*Exercise details*:
Print the lines of the listing below unchanged, starting at the line containing "Image resolution: width=1676" and ending with the line containing "Action: [x=1237, y=419]", both included.

Extracted data entries:
>> begin
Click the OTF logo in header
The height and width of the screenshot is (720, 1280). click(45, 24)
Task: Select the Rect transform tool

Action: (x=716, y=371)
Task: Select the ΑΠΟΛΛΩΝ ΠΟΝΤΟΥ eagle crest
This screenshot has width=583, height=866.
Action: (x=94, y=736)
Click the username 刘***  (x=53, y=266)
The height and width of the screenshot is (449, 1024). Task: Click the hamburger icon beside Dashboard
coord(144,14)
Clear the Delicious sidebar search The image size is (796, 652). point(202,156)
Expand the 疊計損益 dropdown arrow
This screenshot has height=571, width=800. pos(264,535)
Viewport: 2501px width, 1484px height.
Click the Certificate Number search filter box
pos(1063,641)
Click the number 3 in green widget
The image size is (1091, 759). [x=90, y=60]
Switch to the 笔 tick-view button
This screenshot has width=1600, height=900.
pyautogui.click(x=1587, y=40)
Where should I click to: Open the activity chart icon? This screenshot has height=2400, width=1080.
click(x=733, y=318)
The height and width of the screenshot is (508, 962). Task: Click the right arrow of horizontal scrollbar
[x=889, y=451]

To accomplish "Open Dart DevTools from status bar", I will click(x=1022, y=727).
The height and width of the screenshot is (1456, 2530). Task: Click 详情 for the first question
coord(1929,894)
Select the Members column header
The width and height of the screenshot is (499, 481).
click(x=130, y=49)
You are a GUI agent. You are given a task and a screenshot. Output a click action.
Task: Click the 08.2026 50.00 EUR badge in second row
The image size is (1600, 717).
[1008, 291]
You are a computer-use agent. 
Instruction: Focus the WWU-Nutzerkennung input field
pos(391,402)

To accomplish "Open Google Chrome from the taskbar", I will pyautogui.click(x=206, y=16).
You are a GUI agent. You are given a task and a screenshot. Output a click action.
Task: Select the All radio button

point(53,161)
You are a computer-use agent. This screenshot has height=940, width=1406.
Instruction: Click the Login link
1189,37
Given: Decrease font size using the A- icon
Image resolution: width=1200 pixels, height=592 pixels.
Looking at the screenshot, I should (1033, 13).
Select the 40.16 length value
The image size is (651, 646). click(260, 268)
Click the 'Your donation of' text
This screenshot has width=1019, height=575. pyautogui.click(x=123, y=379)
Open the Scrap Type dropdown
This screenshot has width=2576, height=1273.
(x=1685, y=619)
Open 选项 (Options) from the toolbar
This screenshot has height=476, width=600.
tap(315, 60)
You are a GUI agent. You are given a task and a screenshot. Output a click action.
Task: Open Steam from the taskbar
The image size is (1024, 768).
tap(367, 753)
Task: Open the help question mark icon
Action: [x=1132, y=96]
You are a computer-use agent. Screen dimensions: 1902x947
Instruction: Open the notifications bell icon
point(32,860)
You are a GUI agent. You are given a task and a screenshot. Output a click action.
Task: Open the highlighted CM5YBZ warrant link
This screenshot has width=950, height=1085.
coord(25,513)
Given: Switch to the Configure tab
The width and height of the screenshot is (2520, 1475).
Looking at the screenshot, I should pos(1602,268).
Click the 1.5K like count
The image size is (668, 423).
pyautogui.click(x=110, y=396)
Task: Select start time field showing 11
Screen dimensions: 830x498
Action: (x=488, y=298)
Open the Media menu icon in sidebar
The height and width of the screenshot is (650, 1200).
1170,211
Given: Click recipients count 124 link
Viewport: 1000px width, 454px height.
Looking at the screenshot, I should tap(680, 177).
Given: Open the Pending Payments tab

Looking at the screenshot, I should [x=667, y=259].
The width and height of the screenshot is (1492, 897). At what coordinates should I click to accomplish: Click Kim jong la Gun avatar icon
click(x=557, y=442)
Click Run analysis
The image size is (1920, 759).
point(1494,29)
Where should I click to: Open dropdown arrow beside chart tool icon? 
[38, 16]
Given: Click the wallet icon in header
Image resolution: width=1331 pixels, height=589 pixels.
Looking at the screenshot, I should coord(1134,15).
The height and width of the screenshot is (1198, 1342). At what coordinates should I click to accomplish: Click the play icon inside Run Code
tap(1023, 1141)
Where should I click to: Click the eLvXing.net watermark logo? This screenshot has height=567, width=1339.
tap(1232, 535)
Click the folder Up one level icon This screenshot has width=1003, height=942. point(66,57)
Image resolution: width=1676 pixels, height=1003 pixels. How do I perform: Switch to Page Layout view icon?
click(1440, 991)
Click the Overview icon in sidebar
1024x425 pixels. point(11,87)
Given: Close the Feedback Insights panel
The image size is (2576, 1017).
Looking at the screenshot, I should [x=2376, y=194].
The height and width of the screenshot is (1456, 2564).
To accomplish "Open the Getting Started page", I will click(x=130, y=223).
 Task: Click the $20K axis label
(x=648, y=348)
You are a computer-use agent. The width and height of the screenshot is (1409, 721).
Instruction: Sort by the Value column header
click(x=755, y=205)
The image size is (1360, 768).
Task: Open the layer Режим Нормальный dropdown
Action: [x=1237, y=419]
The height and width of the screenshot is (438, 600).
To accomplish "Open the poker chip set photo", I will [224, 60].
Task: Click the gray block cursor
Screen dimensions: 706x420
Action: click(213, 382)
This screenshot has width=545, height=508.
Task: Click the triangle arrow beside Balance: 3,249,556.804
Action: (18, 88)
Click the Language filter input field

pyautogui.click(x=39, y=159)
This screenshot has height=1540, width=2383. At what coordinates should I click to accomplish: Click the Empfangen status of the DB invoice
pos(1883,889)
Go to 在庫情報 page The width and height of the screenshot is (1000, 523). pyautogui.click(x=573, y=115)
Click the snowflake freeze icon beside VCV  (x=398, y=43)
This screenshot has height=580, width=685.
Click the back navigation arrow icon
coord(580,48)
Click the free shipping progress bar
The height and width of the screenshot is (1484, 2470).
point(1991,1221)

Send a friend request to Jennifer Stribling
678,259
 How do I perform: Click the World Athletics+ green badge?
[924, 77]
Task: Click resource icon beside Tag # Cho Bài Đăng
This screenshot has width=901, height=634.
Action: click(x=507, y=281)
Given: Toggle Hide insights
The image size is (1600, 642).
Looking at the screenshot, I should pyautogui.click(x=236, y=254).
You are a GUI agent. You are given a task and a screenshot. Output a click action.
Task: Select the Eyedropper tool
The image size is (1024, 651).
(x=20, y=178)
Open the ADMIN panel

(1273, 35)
>> end
*Result below*:
Image resolution: width=1676 pixels, height=1003 pixels. How do I perform: Switch to Page Layout view icon?
click(1440, 991)
Click the Overview icon in sidebar
1024x425 pixels. point(11,87)
Given: Close the Feedback Insights panel
The image size is (2576, 1017).
Looking at the screenshot, I should [x=2376, y=194].
The height and width of the screenshot is (1456, 2564).
To accomplish "Open the Getting Started page", I will click(x=130, y=223).
 Task: Click the $20K axis label
(x=648, y=348)
You are a computer-use agent. The width and height of the screenshot is (1409, 721).
Instruction: Sort by the Value column header
click(x=755, y=205)
The image size is (1360, 768).
Task: Open the layer Режим Нормальный dropdown
Action: [x=1237, y=419]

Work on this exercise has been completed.